栽培においては、区画全体を一斉に改植するのではなく、老化した株のみを選んで抜根・改植する方針を徹底し、畑全体の生産力と樹齢のバランスを段階的に保っています。週次で畑を観察し、病害虫の兆候を早期に見つけて対処する予防的な管理を重視するほか、剪定枝は粉砕して区画に還元し、土壌への負荷を抑える循環的な栽培を実践。こうした取り組みが評価され、HVE(Haute Valeur Environnementale)認証を取得しているほか、フランス各地の独立生産者が加盟するヴィニュロン・アンデパンダンの会員としても活動し、自社畑での一貫生産という立場を対外的にも明確にしています。こうした環境配慮の姿勢は、5世代にわたって畑を受け継いできた家族経営だからこそ根づいた、長期的な視点に基づくものといえます。

栽培・生産データ
項目データ
自社畑面積10.5ha
栽培村数3村(バンソン=エ=オルキニー、ヴィレ=ス=シャティオン、ルイユ)
使用品種数3品種(シャルドネ、ピノ・ノワール、ピノ・ムニエ)
創業年1891年
ブランド設立年1981年
5代目参加年2000年
醸造タンク導入1,200hL(ステンレス製)
プレス機処理能力6,000kg
環境認証HVE

醸造方針

収穫時期は区画ごとに品種や土壌条件を踏まえ、グザヴィエとシャルレーヌが協同で判断します。搾汁では一番搾りの果汁のみを使用する方針を守り、搾汁後は産地・品種別に1〜3段階の格付けを行います。得られた果汁を段階ごとに区別して管理することで、キュヴェごとの個性に応じた原酒を確保し、原料の質を丁寧に見極めています。

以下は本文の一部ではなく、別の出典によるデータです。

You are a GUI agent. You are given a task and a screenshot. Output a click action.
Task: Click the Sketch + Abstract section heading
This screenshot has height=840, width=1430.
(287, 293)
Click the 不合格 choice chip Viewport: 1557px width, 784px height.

アルコール発酵はステンレスタンクで行い、自然な発酵の経過に任せる方針を貫いています。マロラクティック発酵にはシャルレーヌが選定した自家酵母を使用し、より丸みのある口当たりを引き出すことを狙いとしています。ヴィンテージごとの区画配分や収穫時期の判断は、5代目シャルレーヌと当主グザヴィエが協同で重ねており、2000年の家業参加以来、二人三脚での意思決定がグザヴィエ・ロリオのものづくりを支えています。こうした発酵管理の一貫性が、ヴィンテージを重ねるごとのスタイルの安定にもつながっています。

設備投資にも独立性へのこだわりが表れています。1981年のブランド設立時には、買いブドウに頼らず自らの手で醸造を完結させるため、1,200hLのステンレス製醸造タンクを導入。2003年には、世界初のプロトタイプという密閉カゴ式空気圧プレス機(6,000kg対応)をいち早く取り入れ、伝統的な栽培哲学と最新設備への投資を両立させています。家族経営としての伝統を大切にしながらも、栽培・醸造の両面で品質向上への投資を惜しまない姿勢が、グザヴィエ・ロリオという造り手の個性を形づくっています。